*** Opening RECORDS SUPPLIED ***
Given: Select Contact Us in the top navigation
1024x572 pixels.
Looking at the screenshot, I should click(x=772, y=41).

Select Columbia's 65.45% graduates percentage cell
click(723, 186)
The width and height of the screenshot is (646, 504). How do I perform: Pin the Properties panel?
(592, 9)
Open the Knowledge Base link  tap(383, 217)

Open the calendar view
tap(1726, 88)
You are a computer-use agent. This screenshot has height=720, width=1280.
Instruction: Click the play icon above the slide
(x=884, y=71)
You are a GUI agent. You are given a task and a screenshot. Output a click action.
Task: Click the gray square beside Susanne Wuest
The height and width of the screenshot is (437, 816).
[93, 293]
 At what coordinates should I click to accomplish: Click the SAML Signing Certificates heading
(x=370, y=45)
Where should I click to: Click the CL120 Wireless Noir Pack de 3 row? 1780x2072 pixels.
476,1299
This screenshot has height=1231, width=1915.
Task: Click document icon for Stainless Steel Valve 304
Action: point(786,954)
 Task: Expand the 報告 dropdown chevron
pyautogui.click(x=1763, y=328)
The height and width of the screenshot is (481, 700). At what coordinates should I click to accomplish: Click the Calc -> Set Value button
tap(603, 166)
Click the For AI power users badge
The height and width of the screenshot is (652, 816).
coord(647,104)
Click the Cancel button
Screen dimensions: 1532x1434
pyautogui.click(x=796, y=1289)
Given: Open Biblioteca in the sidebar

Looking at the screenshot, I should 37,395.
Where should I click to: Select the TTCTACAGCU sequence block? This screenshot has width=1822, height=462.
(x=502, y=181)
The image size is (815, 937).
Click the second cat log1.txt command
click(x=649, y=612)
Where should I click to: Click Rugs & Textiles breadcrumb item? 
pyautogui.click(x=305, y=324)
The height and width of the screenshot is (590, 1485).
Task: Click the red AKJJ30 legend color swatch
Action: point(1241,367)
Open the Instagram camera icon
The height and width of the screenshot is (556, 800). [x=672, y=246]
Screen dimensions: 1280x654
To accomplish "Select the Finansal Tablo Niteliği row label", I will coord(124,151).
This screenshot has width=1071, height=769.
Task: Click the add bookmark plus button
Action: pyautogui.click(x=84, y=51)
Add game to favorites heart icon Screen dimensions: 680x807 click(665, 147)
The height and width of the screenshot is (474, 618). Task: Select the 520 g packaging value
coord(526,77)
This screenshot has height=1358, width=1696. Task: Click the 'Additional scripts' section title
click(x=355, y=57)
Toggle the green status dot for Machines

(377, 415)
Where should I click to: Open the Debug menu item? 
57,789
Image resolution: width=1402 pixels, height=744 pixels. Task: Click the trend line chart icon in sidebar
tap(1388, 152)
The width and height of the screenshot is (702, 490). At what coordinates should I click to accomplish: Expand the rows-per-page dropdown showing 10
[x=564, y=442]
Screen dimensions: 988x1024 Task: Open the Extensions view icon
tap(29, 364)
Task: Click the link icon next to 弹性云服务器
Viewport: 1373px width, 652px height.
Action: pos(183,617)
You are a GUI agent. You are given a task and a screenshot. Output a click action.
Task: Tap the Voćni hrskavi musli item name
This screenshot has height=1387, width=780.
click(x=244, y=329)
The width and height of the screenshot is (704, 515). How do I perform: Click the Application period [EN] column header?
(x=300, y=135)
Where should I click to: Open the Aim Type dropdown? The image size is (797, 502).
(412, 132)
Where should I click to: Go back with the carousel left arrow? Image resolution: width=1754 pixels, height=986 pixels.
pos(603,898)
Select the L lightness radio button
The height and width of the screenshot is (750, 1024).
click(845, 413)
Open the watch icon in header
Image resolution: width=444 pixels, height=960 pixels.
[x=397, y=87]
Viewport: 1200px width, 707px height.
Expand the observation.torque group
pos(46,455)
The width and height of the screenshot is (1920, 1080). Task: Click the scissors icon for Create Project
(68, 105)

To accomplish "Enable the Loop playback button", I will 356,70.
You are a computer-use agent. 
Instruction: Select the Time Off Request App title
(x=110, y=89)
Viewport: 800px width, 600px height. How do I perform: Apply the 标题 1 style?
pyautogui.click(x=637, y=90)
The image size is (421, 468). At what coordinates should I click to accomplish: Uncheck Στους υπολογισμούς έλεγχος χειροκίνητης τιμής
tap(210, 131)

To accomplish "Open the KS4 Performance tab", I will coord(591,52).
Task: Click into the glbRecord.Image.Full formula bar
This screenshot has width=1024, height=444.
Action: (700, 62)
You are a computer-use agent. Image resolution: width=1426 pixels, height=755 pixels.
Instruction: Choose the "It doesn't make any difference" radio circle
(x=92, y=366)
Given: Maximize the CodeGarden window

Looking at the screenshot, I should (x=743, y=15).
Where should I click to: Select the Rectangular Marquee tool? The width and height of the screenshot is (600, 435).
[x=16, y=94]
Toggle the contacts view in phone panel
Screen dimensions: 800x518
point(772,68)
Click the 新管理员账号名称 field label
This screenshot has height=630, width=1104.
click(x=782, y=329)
*** Closing RECORDS SUPPLIED ***
▶ [TASK]:
Find every line above where the word "computer" occurs, and copy that line.

▶ [RESPONSE FOR THIS EXERCISE]:
You are a computer-use agent. This screenshot has height=720, width=1280.
You are a computer-use agent. 
You are a computer-use agent. Image resolution: width=1426 pixels, height=755 pixels.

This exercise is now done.